Depuis la finale de la Coupe d’Afrique des Nations 2025 disputée le 18 janvier à Rabat (Maroc), dix-huit supporters sénégalais restent incarcérés au Maroc, dans une affaire qui continue de faire débat bien au-delà du cadre sportif.
Un contexte trouble et une détention prolongée
Lors de la finale opposant le Sénégal au Maroc, qui s’est terminée sur une victoire serrée des Lions de la Teranga (1-0 après prolongation), des incidents ont éclaté dans et autour du stade. La rencontre avait été marquée par des tensions entre supporters ainsi que des affrontements avec les forces de l’ordre.
Au lendemain du match, 18 supporters sénégalais ont été arrêtés et placés en détention à Rabat. Ils sont poursuivis pour « hooliganisme », une qualification qui englobe selon les autorités marocaines des faits tels que des violences contre des forces de l’ordre, des dégradations de matériel, des jets d’objets ou d’autres comportements jugés antisportifs.
Une attente judiciaire et une grève de la faim
Plusieurs semaines après leur arrestation, ces supporters affirment ne toujours pas connaître précisément les charges retenues contre eux ni avoir été entendus dans une langue qu’ils maîtrisent. Selon leurs déclarations transmises à la presse par leur avocat, les interrogatoires se seraient déroulés en français et en arabe, langues qu’ils ne maîtrisent pas, alors qu’ils ne comprennent que le wolof, ce qui alimente leur sentiment d’injustice et de silence judiciaire.
Face à cette situation, le groupe a décidé ce vendredi d’entamer une grève de la faim :
« Étant donné qu’ils nous refusent notre droit à la justice, nous avons décidé à partir d’aujourd’hui de commencer un jeûne continu dans la prière et le recueillement, jusqu’au jour où la justice marocaine nous donnera la chance de nous exprimer. »

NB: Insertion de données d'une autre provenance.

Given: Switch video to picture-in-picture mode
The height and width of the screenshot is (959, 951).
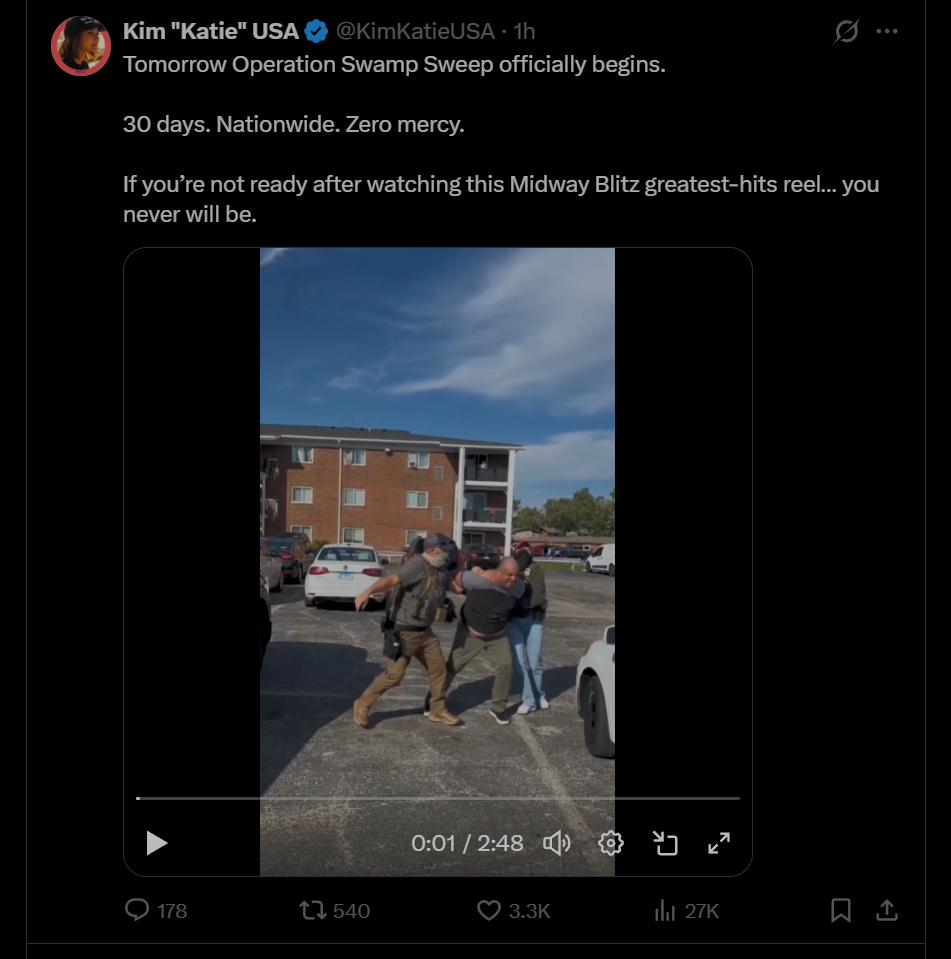Looking at the screenshot, I should 665,843.
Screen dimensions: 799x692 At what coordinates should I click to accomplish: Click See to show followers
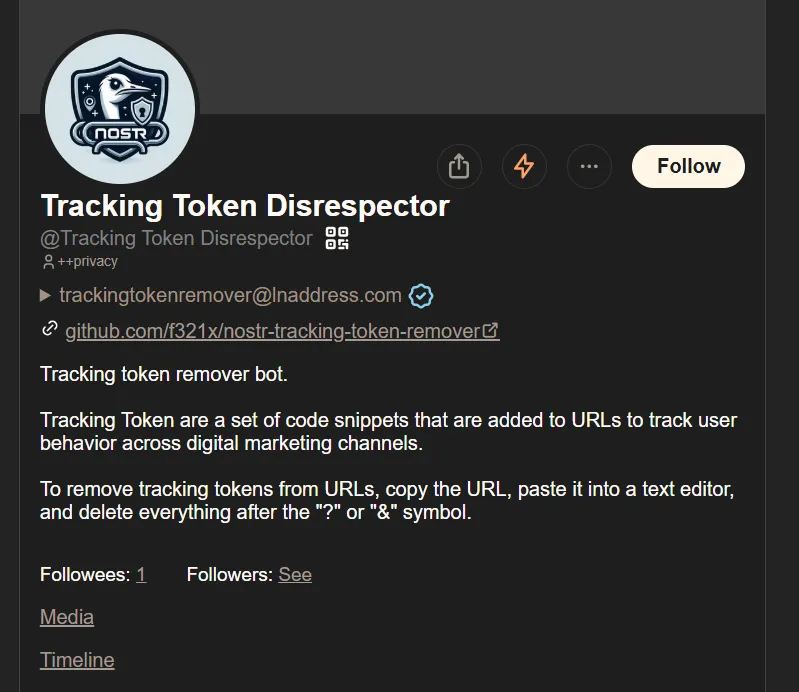(x=295, y=575)
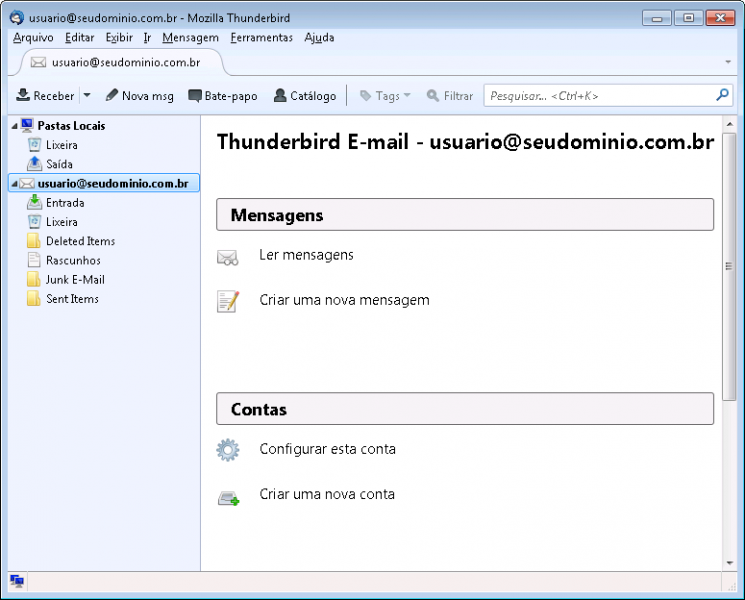This screenshot has width=745, height=600.
Task: Open the Sent Items folder
Action: tap(72, 299)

Cette démarche vise à protester contre ce qu’ils perçoivent comme une privation de leur droit à être entendus et à comprendre les accusations portées contre eux.
Procédure en cours et tensions persistantes
Leur procès a déjà connu des reports, notamment fin janvier, pour permettre à la défense et à la partie civile de mieux se préparer. Une nouvelle audience est désormais prévue pour le 12 février, après un report lié à une grève des avocats au Maroc. Par ailleurs, leurs demandes de liberté conditionnelle ont été rejetées, prolongeant leur période de détention.
Cette situation met aujourd’hui les autorités judiciaires marocaines ainsi que la diplomatie sénégalaise sous pression, alors que les familles et les supporters au Sénégal suivent de près l’évolution de cette affaire.
Au-delà du sport
Ce dossier illustre bien comment de faits survenus lors d’un événement sportif majeur peuvent se transformer en question de droits humains, en particulier lorsqu’il s’agit de détentions prolongées et de procédures judiciaires jugées opaques par les accusés.
Pour l’heure, le bras de fer engagé par ces supporters continue, au prix d’un sacrifice physique par la grève de la faim, en attendant d’être entendus ou qu’une solution judiciaire soit trouvée.